I modelli evidence – based (Soffers-Winterling, 2012), in accordo con le linee guida NICE (2009), considerando il ricovero e l’intervento farmacologico di default come trattamenti collaterali, danno priorità al percorso psicoterapico. La letteratura (Olfson, 2017) in proposito evidenzia di fatto come il ricovero non sia preventivo del comportamento suicidario. Tanto più se alle dimissioni (Olfson, 2017) non c’è una rete di sostegno ambulatoriale ad accogliere l’utente “difficile”.

Da questo si evince quanto sia essenziale una specifica formazione di coloro che accolgono la prima richiesta dell’utente che consenta di vedere, gestire e interrompere il loop del ciclo patologico.

Aderendo alle Linee Guida NICE 2009, dobbiamo necessariamente collimare sull’idea che chi prende in cura un paziente borderline deve essere formato al compito con la peculiarità di indirizzare il trattamento verso un approccio di comprovata validità scientifica quale ad esempio la terapia dialettico-comportamentale.

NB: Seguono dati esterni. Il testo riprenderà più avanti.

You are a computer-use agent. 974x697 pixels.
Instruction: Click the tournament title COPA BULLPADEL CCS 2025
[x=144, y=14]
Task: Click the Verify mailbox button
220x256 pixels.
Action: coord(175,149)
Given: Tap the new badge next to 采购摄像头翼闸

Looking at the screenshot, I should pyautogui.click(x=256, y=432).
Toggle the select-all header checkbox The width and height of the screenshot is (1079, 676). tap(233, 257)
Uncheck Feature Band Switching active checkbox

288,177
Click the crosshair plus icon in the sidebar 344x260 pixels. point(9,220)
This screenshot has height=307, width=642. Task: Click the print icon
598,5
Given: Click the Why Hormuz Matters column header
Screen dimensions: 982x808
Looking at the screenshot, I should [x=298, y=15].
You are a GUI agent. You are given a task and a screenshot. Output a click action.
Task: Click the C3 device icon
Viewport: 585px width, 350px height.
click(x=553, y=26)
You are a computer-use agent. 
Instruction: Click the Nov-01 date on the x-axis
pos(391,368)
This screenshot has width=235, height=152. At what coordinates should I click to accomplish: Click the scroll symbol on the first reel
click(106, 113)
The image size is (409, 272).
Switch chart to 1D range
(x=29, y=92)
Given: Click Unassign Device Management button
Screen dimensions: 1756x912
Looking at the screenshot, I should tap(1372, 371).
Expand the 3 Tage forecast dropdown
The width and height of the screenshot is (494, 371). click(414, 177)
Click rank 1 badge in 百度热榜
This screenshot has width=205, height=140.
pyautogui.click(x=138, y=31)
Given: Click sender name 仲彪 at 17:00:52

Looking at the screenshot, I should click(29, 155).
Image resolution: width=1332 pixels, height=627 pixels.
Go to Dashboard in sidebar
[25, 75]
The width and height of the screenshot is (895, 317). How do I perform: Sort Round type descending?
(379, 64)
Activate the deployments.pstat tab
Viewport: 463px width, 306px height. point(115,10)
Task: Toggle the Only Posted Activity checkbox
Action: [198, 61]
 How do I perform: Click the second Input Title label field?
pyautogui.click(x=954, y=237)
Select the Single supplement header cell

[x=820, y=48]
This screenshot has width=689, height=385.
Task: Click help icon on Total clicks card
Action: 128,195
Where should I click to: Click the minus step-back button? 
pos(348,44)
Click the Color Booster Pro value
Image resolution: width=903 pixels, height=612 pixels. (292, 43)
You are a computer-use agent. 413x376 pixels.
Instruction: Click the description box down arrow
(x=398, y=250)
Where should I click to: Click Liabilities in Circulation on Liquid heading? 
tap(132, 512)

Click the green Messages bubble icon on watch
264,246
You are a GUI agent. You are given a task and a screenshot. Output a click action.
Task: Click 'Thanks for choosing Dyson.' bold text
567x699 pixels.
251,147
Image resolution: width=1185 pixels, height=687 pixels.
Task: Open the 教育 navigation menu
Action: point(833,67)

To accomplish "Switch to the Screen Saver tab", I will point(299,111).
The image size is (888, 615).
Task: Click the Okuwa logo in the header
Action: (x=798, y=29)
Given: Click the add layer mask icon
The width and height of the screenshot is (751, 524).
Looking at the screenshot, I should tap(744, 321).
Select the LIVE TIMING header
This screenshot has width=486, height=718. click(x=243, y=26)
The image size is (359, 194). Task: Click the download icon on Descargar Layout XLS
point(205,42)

La Dialectical Behavior Therapy (DBT) è un approccio Cognitivo-Comportamentale, sviluppato da Marsha M. Linehan, riconosciuto come il trattamento psicoterapeutico gold standard per pazienti a grave rischio suicidario e con disturbo borderline di personalità. La ricerca empirica ha ampiamente dimostrato l’efficacia della DBT nel trattamento del Disturbo Borderline di Personalità, in particolar modo nel ridurre i comportamenti suicidari ed autolesivi, i ricoveri in ambiente psichiatrico, l’abbandono delle cure, l’abuso di sostanze, la disregolazione emozionale e le difficoltà interpersonali. Tutto ciò si traduce in una diminuzione dei giorni di ospedalizzazione e accessi in pronto soccorso (Linehan M. et al. 2015, 2006, 2002, 1999 Verheul R. et al. 2003 Van den Bosch L.M.C. et al. 2005 Turner R.M. 2007).